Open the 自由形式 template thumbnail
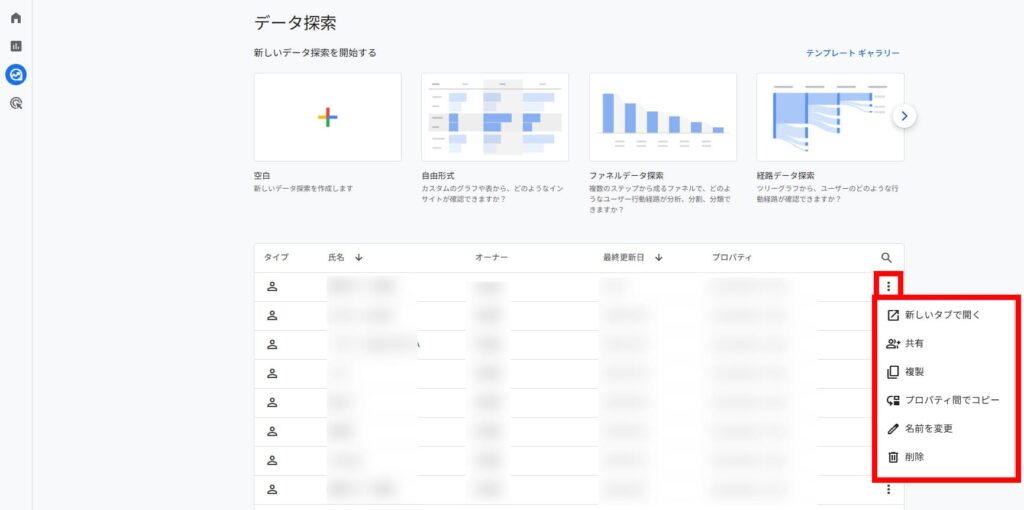pyautogui.click(x=495, y=117)
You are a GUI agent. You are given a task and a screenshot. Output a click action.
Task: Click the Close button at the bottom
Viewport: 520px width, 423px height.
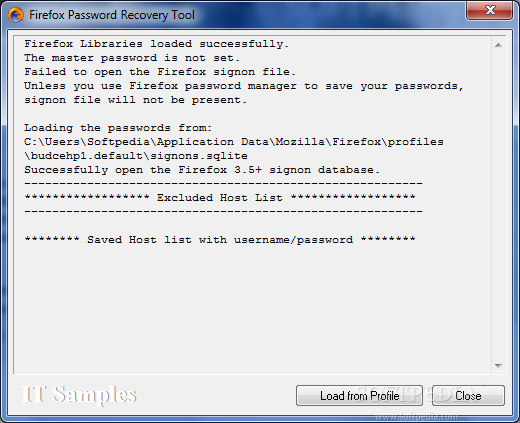coord(468,396)
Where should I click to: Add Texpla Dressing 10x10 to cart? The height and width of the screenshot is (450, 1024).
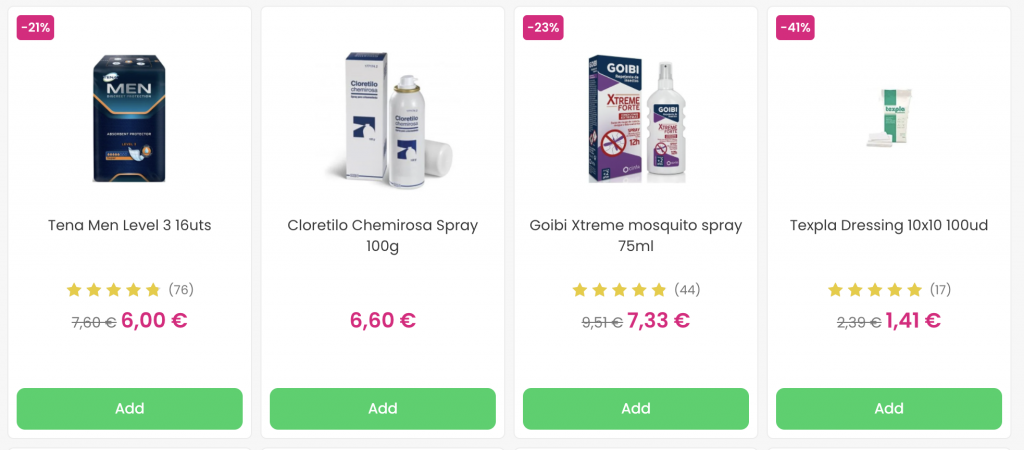pos(889,409)
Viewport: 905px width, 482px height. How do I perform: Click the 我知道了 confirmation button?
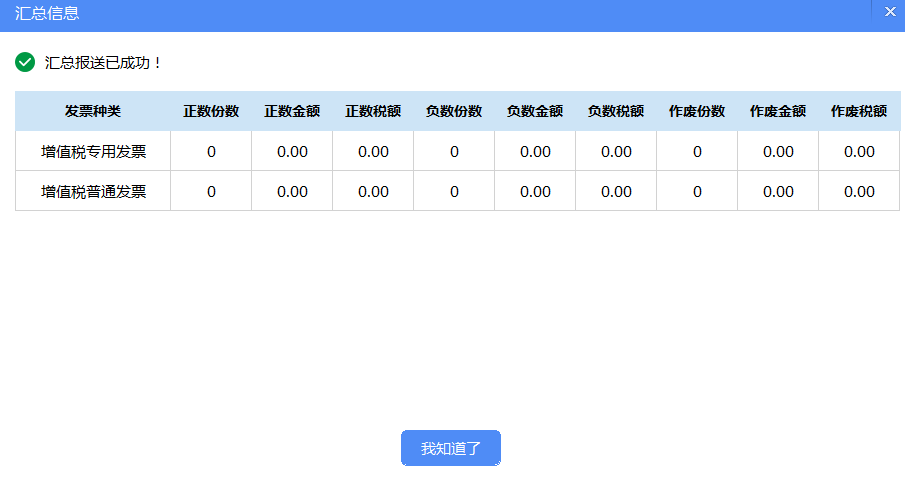point(451,448)
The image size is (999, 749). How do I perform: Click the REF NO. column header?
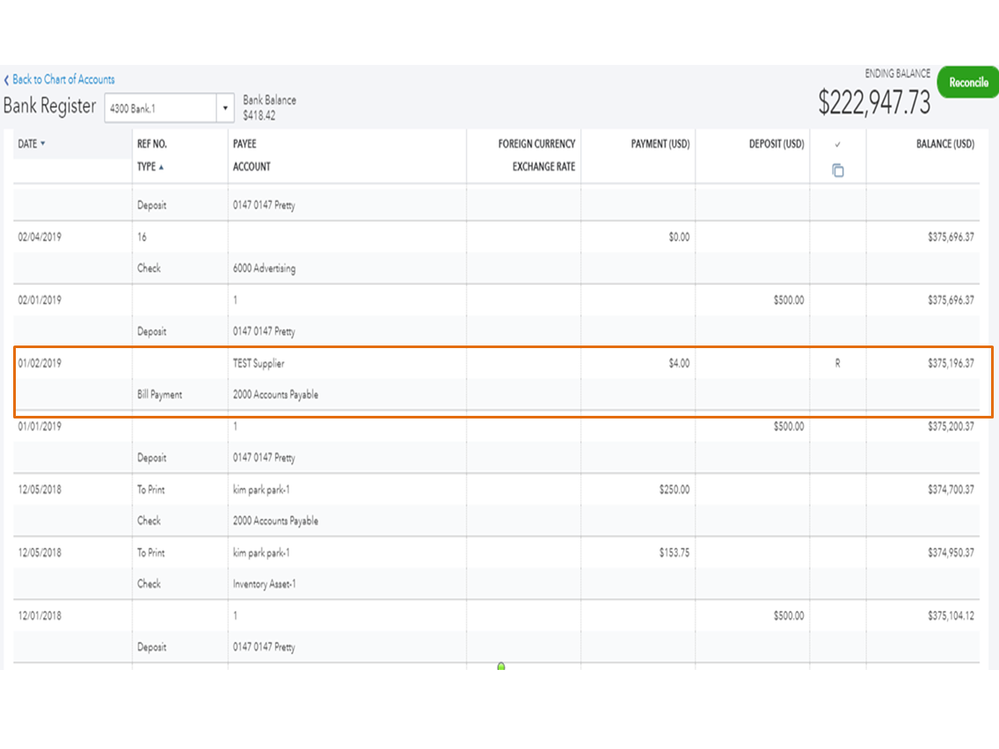[x=152, y=144]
_____
Omitting all pictures, set the listing down exactly.

Response below
Open the 自由形式 template thumbnail
pyautogui.click(x=495, y=117)
You are a GUI agent. You are given a task and a screenshot. Output a click action.
Task: Click the Close button at the bottom
Viewport: 520px width, 423px height.
coord(468,396)
Where should I click to: Add Texpla Dressing 10x10 to cart? The height and width of the screenshot is (450, 1024).
pos(889,409)
Viewport: 905px width, 482px height. How do I perform: Click the 我知道了 confirmation button?
point(451,448)
The image size is (999, 749). How do I perform: Click the REF NO. column header?
[x=152, y=144]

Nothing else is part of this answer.